[Stored records]

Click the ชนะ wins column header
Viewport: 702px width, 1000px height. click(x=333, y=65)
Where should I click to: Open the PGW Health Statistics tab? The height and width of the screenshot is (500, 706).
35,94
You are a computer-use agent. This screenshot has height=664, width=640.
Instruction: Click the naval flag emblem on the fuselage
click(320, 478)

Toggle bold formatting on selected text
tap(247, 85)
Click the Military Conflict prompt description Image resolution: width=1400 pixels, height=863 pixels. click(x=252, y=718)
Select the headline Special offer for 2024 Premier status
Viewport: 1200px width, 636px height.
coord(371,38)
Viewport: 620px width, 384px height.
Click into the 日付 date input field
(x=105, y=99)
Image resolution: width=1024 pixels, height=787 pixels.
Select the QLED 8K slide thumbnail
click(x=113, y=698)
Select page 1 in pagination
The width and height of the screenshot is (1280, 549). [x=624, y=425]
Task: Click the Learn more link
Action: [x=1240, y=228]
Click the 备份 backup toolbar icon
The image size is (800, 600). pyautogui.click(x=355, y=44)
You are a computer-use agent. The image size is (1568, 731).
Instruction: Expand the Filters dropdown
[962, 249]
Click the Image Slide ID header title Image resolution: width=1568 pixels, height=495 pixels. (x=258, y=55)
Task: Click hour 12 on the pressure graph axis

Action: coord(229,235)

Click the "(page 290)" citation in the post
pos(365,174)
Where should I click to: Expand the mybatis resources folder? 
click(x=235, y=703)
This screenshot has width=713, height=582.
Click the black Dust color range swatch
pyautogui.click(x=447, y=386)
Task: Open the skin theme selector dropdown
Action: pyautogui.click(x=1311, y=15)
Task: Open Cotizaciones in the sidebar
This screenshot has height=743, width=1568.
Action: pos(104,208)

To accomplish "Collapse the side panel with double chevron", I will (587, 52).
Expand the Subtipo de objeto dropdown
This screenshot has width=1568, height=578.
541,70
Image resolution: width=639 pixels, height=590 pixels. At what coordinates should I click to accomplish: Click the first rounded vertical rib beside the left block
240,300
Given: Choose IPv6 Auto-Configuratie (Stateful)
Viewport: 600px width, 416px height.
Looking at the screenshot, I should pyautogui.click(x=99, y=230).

-- WHAT TO PRODUCE --
Only the lines above from the one with "Select page 1 in pagination" through the one with "Given: Choose IPv6" should be duplicated, character for character.

-- SOLUTION TO THE PROBLEM --
Select page 1 in pagination
The width and height of the screenshot is (1280, 549). [x=624, y=425]
Task: Click the Learn more link
Action: [x=1240, y=228]
Click the 备份 backup toolbar icon
The image size is (800, 600). pyautogui.click(x=355, y=44)
You are a computer-use agent. The image size is (1568, 731).
Instruction: Expand the Filters dropdown
[962, 249]
Click the Image Slide ID header title Image resolution: width=1568 pixels, height=495 pixels. (x=258, y=55)
Task: Click hour 12 on the pressure graph axis

Action: coord(229,235)

Click the "(page 290)" citation in the post
pos(365,174)
Where should I click to: Expand the mybatis resources folder? 
click(x=235, y=703)
This screenshot has width=713, height=582.
Click the black Dust color range swatch
pyautogui.click(x=447, y=386)
Task: Open the skin theme selector dropdown
Action: pyautogui.click(x=1311, y=15)
Task: Open Cotizaciones in the sidebar
This screenshot has height=743, width=1568.
Action: pos(104,208)

To accomplish "Collapse the side panel with double chevron", I will (587, 52).
Expand the Subtipo de objeto dropdown
This screenshot has width=1568, height=578.
541,70
Image resolution: width=639 pixels, height=590 pixels. At what coordinates should I click to accomplish: Click the first rounded vertical rib beside the left block
240,300
Given: Choose IPv6 Auto-Configuratie (Stateful)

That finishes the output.